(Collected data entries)
--------

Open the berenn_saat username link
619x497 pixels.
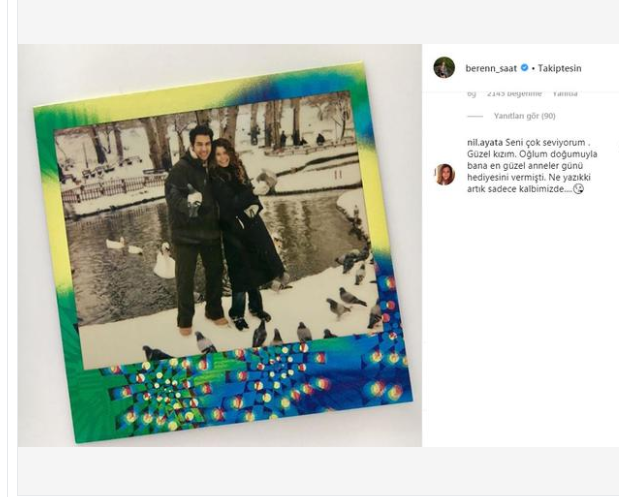[x=491, y=68]
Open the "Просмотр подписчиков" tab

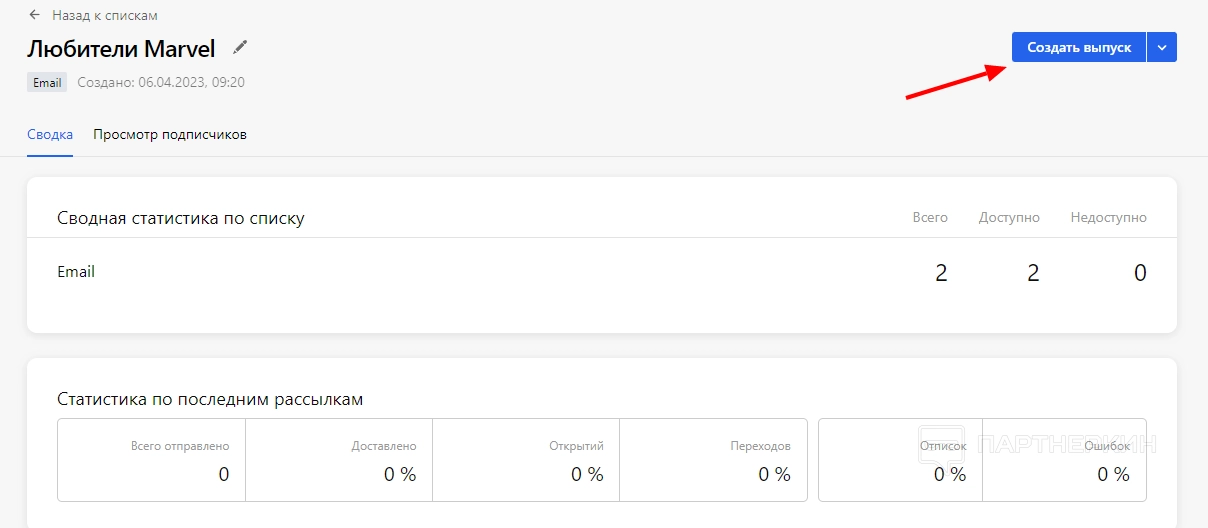pos(170,134)

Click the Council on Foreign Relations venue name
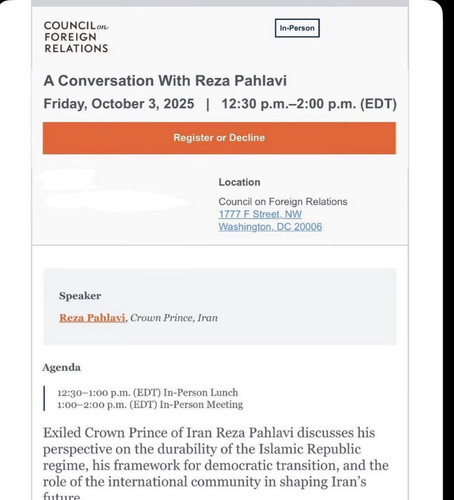(283, 202)
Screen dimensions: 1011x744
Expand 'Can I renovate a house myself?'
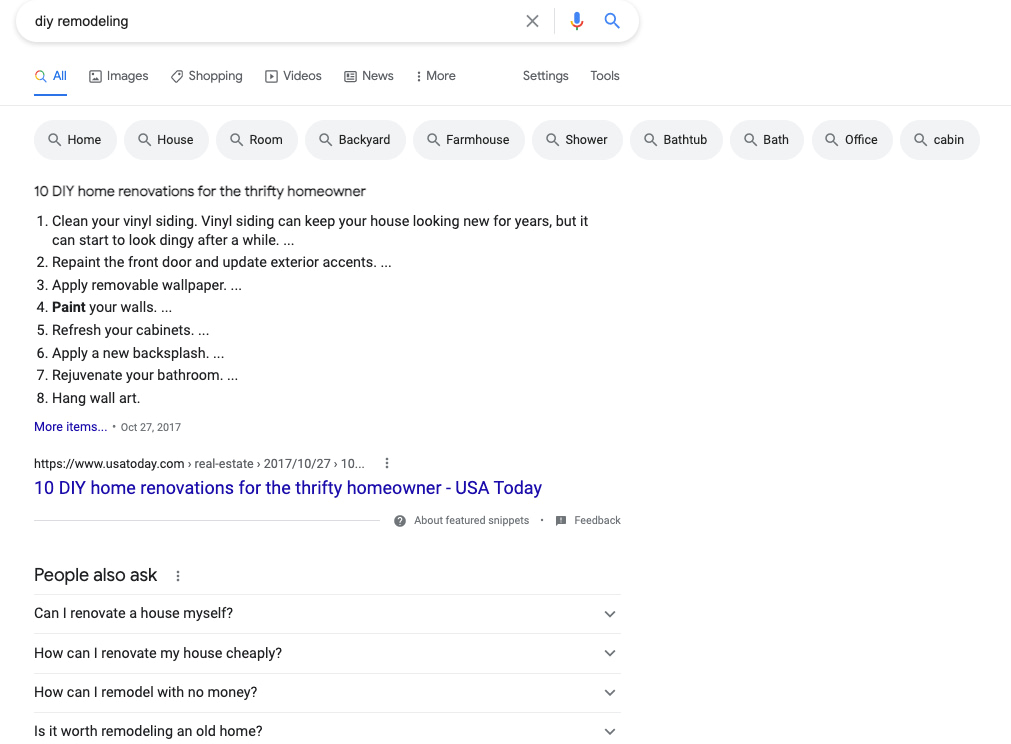click(609, 614)
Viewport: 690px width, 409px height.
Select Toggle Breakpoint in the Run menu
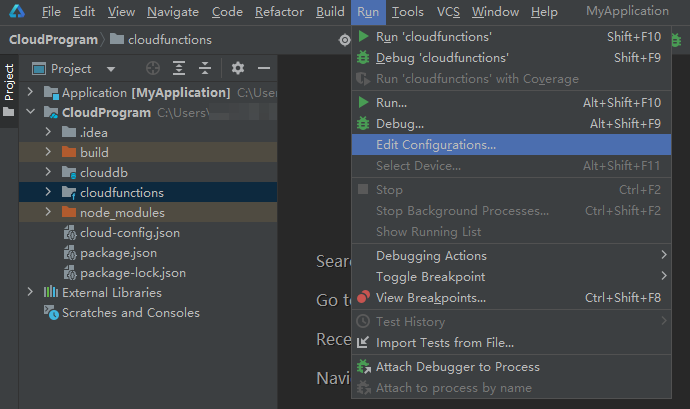430,277
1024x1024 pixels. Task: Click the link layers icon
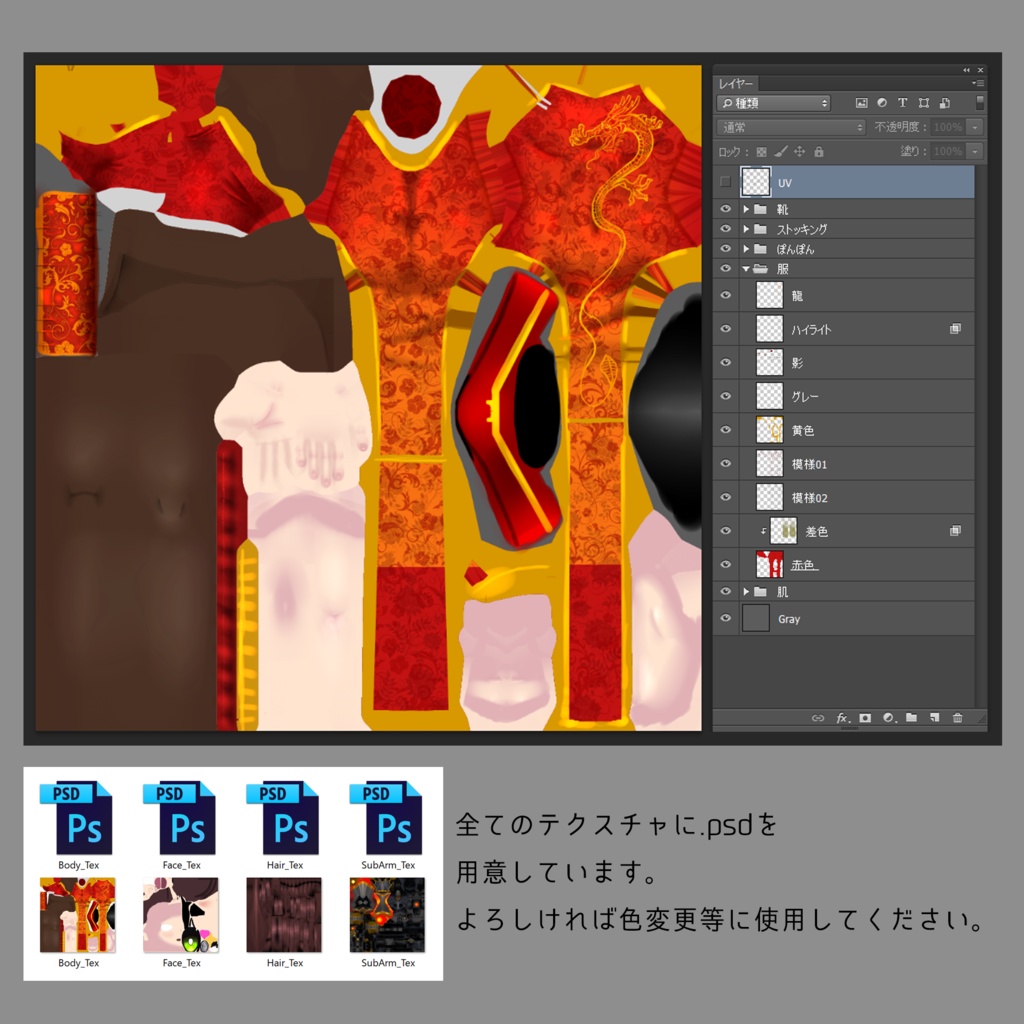(x=818, y=717)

--------

The answer must reproduce every line of the records above exactly, with all pictures left out.

■ Output for this task:
Open the berenn_saat username link
619x497 pixels.
[x=491, y=68]
Open the "Просмотр подписчиков" tab

pos(170,134)

Click the Council on Foreign Relations venue name
(283, 202)
Screen dimensions: 1011x744
Expand 'Can I renovate a house myself?'
click(609, 614)
Viewport: 690px width, 409px height.
Select Toggle Breakpoint in the Run menu
430,277
1024x1024 pixels. Task: Click the link layers icon
(x=818, y=717)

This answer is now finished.